Cerca de 151 mil pessoas não ganhavam mais do que 310 euros líquidos por mês, em 2007, de acordo com o Instituto Nacional de Estatística. Em Portugal, metade dos trabalhadores ganha menos de 600 euros por mês, diz o «Jornal de Notícias» em ampla reportagem de Domingo. Em Portugal, para se ser oficialmente pobre, não se pode ganhar mais do que 370 euros, mas quem gere a vida com o salário mínimo (426 euros), ou pouco mais, não se considera propriamente de classe média. E, o salário líquido de quase metade dos trabalhadores por conta de outrem não passa dos 600 euros,
É certo que, nos últimos anos, a quantidade de pessoas a viver com ordenados pouco acima do mínimo oficial tem vindo a diminuir. Em 2004, mais de metade (52%) dos trabalhadores por conta de outrem tinha um ordenado líquido até 600 euros; no final do ano passado, eram 46%.

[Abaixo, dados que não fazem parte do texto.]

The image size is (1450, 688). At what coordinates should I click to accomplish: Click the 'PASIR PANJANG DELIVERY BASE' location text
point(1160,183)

Contudo, as subidas recentes de preços (da alimentação e dos combustíveis, em particular) «está a afectar toda a gente, mas sobretudo os mais pobres», lembrou Agostinho Jardim Moreira, presidente em Portugal da Rede Europeia Anti-Pobreza, que encontra os casos mais graves na região Norte, mas sente que em Setúbal e especialmente no Algarve começam a ver a pobreza crescer. Tanto no Norte como nos Açores, quase seis em cada dez trabalhadores empregados ganha até 600 euros. Em Lisboa, não chega a três em cada dez.

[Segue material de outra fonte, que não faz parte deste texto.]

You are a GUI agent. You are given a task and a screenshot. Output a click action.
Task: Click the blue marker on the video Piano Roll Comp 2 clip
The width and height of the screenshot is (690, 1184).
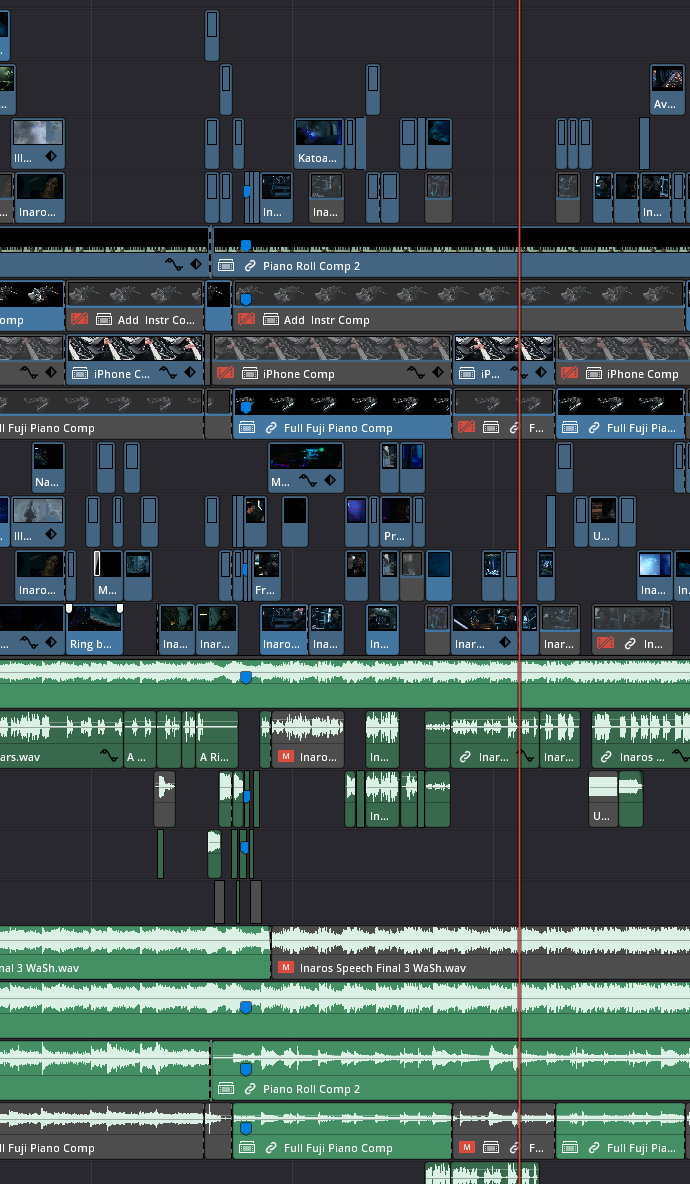[246, 245]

Quatro ministros ganham mais que SócratesHá várias formas de atingir um salário de, pelo menos, cinco dígitos no fim de cada mês. Mas pelo menos uma é garantida: trabalhar na banca, de preferência no topo, sentado numa cadeira da administração. Até assumir a liderança do BCP, Carlos Santos Ferreira ganhava perto de 25 mil euros na CGD, revela a «Sábado». Agora o banqueiro poderá ter um salário na ordem dos 48 mil euros por mês. Paulo Azevedo, presidente executivo do grupo Sonae, arrecadou um vencimento global de 1,35 milhões só em 2007, uma remuneração mesmo assim 30% inferior à que Belmiro de Azevedo arrecadou nas mesmas funções.
Já Ana Maria Fernandes, da EDP renováveis, tem um salário fixo anual de 384 mil euros (perto de 27.500 euros por mês). Francisco Pinto Balsemão, presidente da Impresa (grupo de Comunicação que detém a SIC) bem se pode queixar dos danos que a instabilidade das cotações tem nos rendimentos. Em 2007, por se ter tornado membro do sonselho de Estado, o empresário teve de apresentar rendimentos ao Tribunal Constitucional - declarou 1.191.636 euros.

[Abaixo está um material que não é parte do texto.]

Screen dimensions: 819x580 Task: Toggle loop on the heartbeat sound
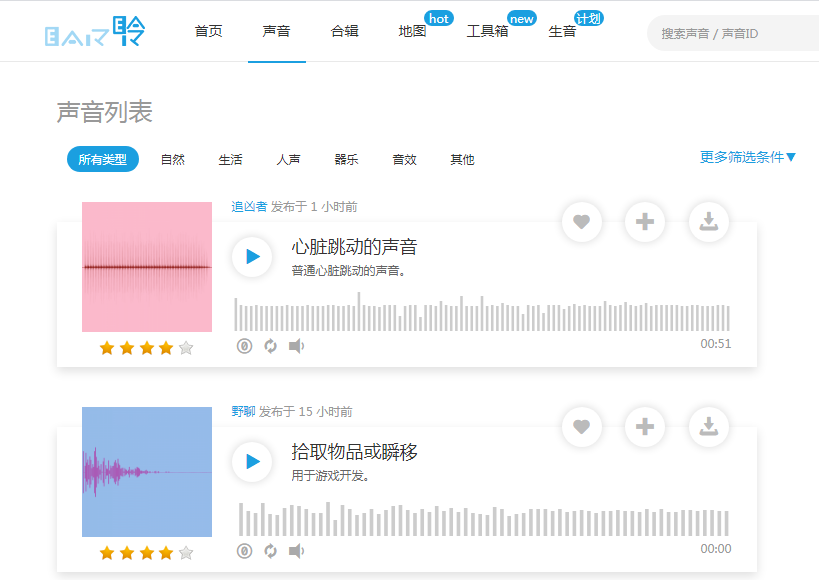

O dinheiro também não será a principal motivação para quem aceita um cargo público. O salário do presidente da República não é o mais alto (7.416 euros). O primeiro-ministro, José Sócrates, ganha ainda menos (75% desse valor) e, no último ano, declarou um rendimento de 101.638 euros.
Mas mesmo não tendo um salário mais elevado, José Sócrates, ficou a ganhar com a entrada no Governo: em 2004, declarou um rendimento anual de 49.837 euros, valor que ganhava como deputado - três anos depois recebe mais 51 mil euros por ano, diz ainda a «Sábado». No entanto, há mais quatro ministros que ganham mais que Sócrates. São eles, Luís Amado (Negócios Estrangeiros), Teixeira dos Santos (Finanças), Jaime Silva (Agricultura) e Santos Silva (Assuntos Parlamentares), que declararam mais de 103 mil euros no último ano.